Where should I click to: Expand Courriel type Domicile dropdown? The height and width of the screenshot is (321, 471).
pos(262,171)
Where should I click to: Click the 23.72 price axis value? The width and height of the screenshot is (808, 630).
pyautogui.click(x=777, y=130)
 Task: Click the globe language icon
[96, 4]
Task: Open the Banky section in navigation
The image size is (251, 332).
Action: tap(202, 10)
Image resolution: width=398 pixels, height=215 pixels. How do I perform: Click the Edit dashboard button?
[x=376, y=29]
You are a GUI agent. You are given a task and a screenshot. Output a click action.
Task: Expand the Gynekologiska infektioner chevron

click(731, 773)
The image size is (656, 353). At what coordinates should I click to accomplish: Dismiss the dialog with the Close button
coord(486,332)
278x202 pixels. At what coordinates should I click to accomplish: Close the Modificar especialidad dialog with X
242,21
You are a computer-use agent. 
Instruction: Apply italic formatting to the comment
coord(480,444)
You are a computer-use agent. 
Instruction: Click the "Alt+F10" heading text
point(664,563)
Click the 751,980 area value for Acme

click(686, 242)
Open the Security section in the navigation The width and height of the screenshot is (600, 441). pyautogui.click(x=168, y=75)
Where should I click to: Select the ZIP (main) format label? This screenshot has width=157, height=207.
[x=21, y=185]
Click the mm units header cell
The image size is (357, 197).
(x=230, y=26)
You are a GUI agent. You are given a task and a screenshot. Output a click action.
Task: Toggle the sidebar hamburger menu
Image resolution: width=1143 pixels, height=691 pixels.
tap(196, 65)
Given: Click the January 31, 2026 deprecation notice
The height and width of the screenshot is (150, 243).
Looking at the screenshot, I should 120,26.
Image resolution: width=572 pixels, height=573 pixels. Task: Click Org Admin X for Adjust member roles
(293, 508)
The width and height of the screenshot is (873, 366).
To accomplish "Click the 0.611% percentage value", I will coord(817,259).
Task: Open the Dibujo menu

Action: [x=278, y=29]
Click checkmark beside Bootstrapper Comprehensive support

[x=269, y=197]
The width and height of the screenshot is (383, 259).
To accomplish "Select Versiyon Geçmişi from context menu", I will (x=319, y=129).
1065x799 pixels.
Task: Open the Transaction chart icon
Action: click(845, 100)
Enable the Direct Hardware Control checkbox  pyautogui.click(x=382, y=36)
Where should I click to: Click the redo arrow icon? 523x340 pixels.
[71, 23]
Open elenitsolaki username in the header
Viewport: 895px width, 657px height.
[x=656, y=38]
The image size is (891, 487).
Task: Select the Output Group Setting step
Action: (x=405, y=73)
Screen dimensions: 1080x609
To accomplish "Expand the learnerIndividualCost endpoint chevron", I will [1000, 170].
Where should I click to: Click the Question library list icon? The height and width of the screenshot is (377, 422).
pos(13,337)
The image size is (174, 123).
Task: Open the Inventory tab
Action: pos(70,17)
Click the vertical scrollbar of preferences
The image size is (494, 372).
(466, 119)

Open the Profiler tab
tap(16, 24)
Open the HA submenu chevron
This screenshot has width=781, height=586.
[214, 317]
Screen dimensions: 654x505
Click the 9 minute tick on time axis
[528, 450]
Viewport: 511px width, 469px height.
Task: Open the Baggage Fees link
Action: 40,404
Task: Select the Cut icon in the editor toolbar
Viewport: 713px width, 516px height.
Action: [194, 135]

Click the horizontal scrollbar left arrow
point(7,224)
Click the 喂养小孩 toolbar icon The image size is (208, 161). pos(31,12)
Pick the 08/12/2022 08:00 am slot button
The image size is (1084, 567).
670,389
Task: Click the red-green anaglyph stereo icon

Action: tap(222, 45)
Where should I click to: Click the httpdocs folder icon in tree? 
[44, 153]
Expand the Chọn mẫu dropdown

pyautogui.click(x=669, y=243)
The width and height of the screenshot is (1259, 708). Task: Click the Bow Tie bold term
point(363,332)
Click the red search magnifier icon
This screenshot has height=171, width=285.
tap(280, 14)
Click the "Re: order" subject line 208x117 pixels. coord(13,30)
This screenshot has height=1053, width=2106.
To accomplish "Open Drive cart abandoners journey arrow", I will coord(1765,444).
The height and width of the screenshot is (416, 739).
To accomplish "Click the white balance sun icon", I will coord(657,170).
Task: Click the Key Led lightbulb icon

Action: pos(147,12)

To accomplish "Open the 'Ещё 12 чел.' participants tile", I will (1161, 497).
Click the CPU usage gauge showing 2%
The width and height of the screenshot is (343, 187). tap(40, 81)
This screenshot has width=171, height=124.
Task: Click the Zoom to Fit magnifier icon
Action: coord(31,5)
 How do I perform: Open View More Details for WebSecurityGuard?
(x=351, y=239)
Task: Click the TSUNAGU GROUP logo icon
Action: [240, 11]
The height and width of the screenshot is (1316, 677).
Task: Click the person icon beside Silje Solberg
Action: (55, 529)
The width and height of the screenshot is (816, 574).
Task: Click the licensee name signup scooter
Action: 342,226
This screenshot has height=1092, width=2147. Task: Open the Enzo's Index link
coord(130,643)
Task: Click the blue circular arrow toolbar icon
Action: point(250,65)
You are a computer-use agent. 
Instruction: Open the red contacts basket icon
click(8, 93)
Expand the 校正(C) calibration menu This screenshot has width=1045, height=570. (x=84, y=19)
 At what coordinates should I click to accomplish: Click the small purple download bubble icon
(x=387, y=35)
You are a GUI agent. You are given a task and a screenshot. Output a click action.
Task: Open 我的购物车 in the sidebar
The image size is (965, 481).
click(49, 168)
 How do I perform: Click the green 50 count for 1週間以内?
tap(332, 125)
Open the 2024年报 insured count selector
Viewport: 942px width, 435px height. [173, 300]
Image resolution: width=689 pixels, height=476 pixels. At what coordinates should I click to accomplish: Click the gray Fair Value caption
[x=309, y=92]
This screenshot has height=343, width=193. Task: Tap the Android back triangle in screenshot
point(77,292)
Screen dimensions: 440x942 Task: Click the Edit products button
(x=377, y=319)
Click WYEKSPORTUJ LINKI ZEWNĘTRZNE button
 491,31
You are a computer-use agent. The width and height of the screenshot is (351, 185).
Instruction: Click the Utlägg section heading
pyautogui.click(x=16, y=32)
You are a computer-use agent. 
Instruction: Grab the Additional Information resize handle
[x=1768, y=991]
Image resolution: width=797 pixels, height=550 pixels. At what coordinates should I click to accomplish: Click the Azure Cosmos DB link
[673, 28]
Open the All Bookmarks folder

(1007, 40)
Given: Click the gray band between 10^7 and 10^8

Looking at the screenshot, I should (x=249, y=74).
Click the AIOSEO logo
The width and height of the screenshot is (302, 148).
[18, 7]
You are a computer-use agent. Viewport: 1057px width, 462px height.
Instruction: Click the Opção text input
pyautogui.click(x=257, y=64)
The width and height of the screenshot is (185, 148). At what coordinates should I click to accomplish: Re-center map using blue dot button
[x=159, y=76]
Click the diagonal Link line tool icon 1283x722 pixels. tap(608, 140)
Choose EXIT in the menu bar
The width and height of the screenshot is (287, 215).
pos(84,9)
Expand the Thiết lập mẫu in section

JOB: Repeat all of the rows above, line for line, without changing anything.

EXERCISE RESULT:
Where should I click to: Expand Courriel type Domicile dropdown? The height and width of the screenshot is (321, 471).
pos(262,171)
Where should I click to: Click the 23.72 price axis value? The width and height of the screenshot is (808, 630).
pyautogui.click(x=777, y=130)
 Task: Click the globe language icon
[96, 4]
Task: Open the Banky section in navigation
The image size is (251, 332).
Action: tap(202, 10)
Image resolution: width=398 pixels, height=215 pixels. How do I perform: Click the Edit dashboard button?
[x=376, y=29]
You are a GUI agent. You are given a task and a screenshot. Output a click action.
Task: Expand the Gynekologiska infektioner chevron

click(731, 773)
The image size is (656, 353). At what coordinates should I click to accomplish: Dismiss the dialog with the Close button
coord(486,332)
278x202 pixels. At what coordinates should I click to accomplish: Close the Modificar especialidad dialog with X
242,21
You are a computer-use agent. 
Instruction: Apply italic formatting to the comment
coord(480,444)
You are a computer-use agent. 
Instruction: Click the "Alt+F10" heading text
point(664,563)
Click the 751,980 area value for Acme

click(686, 242)
Open the Security section in the navigation The width and height of the screenshot is (600, 441). pyautogui.click(x=168, y=75)
Where should I click to: Select the ZIP (main) format label? This screenshot has width=157, height=207.
[x=21, y=185]
Click the mm units header cell
The image size is (357, 197).
(x=230, y=26)
You are a GUI agent. You are given a task and a screenshot. Output a click action.
Task: Toggle the sidebar hamburger menu
Image resolution: width=1143 pixels, height=691 pixels.
tap(196, 65)
Given: Click the January 31, 2026 deprecation notice
The height and width of the screenshot is (150, 243).
Looking at the screenshot, I should 120,26.
Image resolution: width=572 pixels, height=573 pixels. Task: Click Org Admin X for Adjust member roles
(293, 508)
The width and height of the screenshot is (873, 366).
To accomplish "Click the 0.611% percentage value", I will coord(817,259).
Task: Open the Dibujo menu

Action: [x=278, y=29]
Click checkmark beside Bootstrapper Comprehensive support

[x=269, y=197]
The width and height of the screenshot is (383, 259).
To accomplish "Select Versiyon Geçmişi from context menu", I will (x=319, y=129).
1065x799 pixels.
Task: Open the Transaction chart icon
Action: click(845, 100)
Enable the Direct Hardware Control checkbox  pyautogui.click(x=382, y=36)
Where should I click to: Click the redo arrow icon? 523x340 pixels.
[71, 23]
Open elenitsolaki username in the header
Viewport: 895px width, 657px height.
[x=656, y=38]
The image size is (891, 487).
Task: Select the Output Group Setting step
Action: (x=405, y=73)
Screen dimensions: 1080x609
To accomplish "Expand the learnerIndividualCost endpoint chevron", I will [1000, 170].
Where should I click to: Click the Question library list icon? The height and width of the screenshot is (377, 422).
pos(13,337)
The image size is (174, 123).
Task: Open the Inventory tab
Action: pos(70,17)
Click the vertical scrollbar of preferences
The image size is (494, 372).
(466, 119)

Open the Profiler tab
tap(16, 24)
Open the HA submenu chevron
This screenshot has width=781, height=586.
[214, 317]
Screen dimensions: 654x505
Click the 9 minute tick on time axis
[528, 450]
Viewport: 511px width, 469px height.
Task: Open the Baggage Fees link
Action: 40,404
Task: Select the Cut icon in the editor toolbar
Viewport: 713px width, 516px height.
Action: [194, 135]

Click the horizontal scrollbar left arrow
point(7,224)
Click the 喂养小孩 toolbar icon The image size is (208, 161). pos(31,12)
Pick the 08/12/2022 08:00 am slot button
The image size is (1084, 567).
670,389
Task: Click the red-green anaglyph stereo icon

Action: tap(222, 45)
Where should I click to: Click the httpdocs folder icon in tree? 
[44, 153]
Expand the Chọn mẫu dropdown

pyautogui.click(x=669, y=243)
The width and height of the screenshot is (1259, 708). Task: Click the Bow Tie bold term
point(363,332)
Click the red search magnifier icon
This screenshot has height=171, width=285.
tap(280, 14)
Click the "Re: order" subject line 208x117 pixels. coord(13,30)
This screenshot has height=1053, width=2106.
To accomplish "Open Drive cart abandoners journey arrow", I will coord(1765,444).
The height and width of the screenshot is (416, 739).
To accomplish "Click the white balance sun icon", I will coord(657,170).
Task: Click the Key Led lightbulb icon

Action: pos(147,12)

To accomplish "Open the 'Ещё 12 чел.' participants tile", I will (1161, 497).
Click the CPU usage gauge showing 2%
The width and height of the screenshot is (343, 187). tap(40, 81)
This screenshot has width=171, height=124.
Task: Click the Zoom to Fit magnifier icon
Action: coord(31,5)
 How do I perform: Open View More Details for WebSecurityGuard?
(x=351, y=239)
Task: Click the TSUNAGU GROUP logo icon
Action: [240, 11]
The height and width of the screenshot is (1316, 677).
Task: Click the person icon beside Silje Solberg
Action: (55, 529)
The width and height of the screenshot is (816, 574).
Task: Click the licensee name signup scooter
Action: 342,226
This screenshot has height=1092, width=2147. Task: Open the Enzo's Index link
coord(130,643)
Task: Click the blue circular arrow toolbar icon
Action: point(250,65)
You are a computer-use agent. 
Instruction: Open the red contacts basket icon
click(8, 93)
Expand the 校正(C) calibration menu This screenshot has width=1045, height=570. (x=84, y=19)
 At what coordinates should I click to accomplish: Click the small purple download bubble icon
(x=387, y=35)
You are a GUI agent. You are given a task and a screenshot. Output a click action.
Task: Open 我的购物车 in the sidebar
The image size is (965, 481).
click(49, 168)
 How do I perform: Click the green 50 count for 1週間以内?
tap(332, 125)
Open the 2024年报 insured count selector
Viewport: 942px width, 435px height. [173, 300]
Image resolution: width=689 pixels, height=476 pixels. At what coordinates should I click to accomplish: Click the gray Fair Value caption
[x=309, y=92]
This screenshot has height=343, width=193. Task: Tap the Android back triangle in screenshot
point(77,292)
Screen dimensions: 440x942 Task: Click the Edit products button
(x=377, y=319)
Click WYEKSPORTUJ LINKI ZEWNĘTRZNE button
 491,31
You are a computer-use agent. The width and height of the screenshot is (351, 185).
Instruction: Click the Utlägg section heading
pyautogui.click(x=16, y=32)
You are a computer-use agent. 
Instruction: Grab the Additional Information resize handle
[x=1768, y=991]
Image resolution: width=797 pixels, height=550 pixels. At what coordinates should I click to accomplish: Click the Azure Cosmos DB link
[673, 28]
Open the All Bookmarks folder

(1007, 40)
Given: Click the gray band between 10^7 and 10^8

Looking at the screenshot, I should (x=249, y=74).
Click the AIOSEO logo
The width and height of the screenshot is (302, 148).
[18, 7]
You are a computer-use agent. Viewport: 1057px width, 462px height.
Instruction: Click the Opção text input
pyautogui.click(x=257, y=64)
The width and height of the screenshot is (185, 148). At what coordinates should I click to accomplish: Re-center map using blue dot button
[x=159, y=76]
Click the diagonal Link line tool icon 1283x722 pixels. tap(608, 140)
Choose EXIT in the menu bar
The width and height of the screenshot is (287, 215).
pos(84,9)
Expand the Thiết lập mẫu in section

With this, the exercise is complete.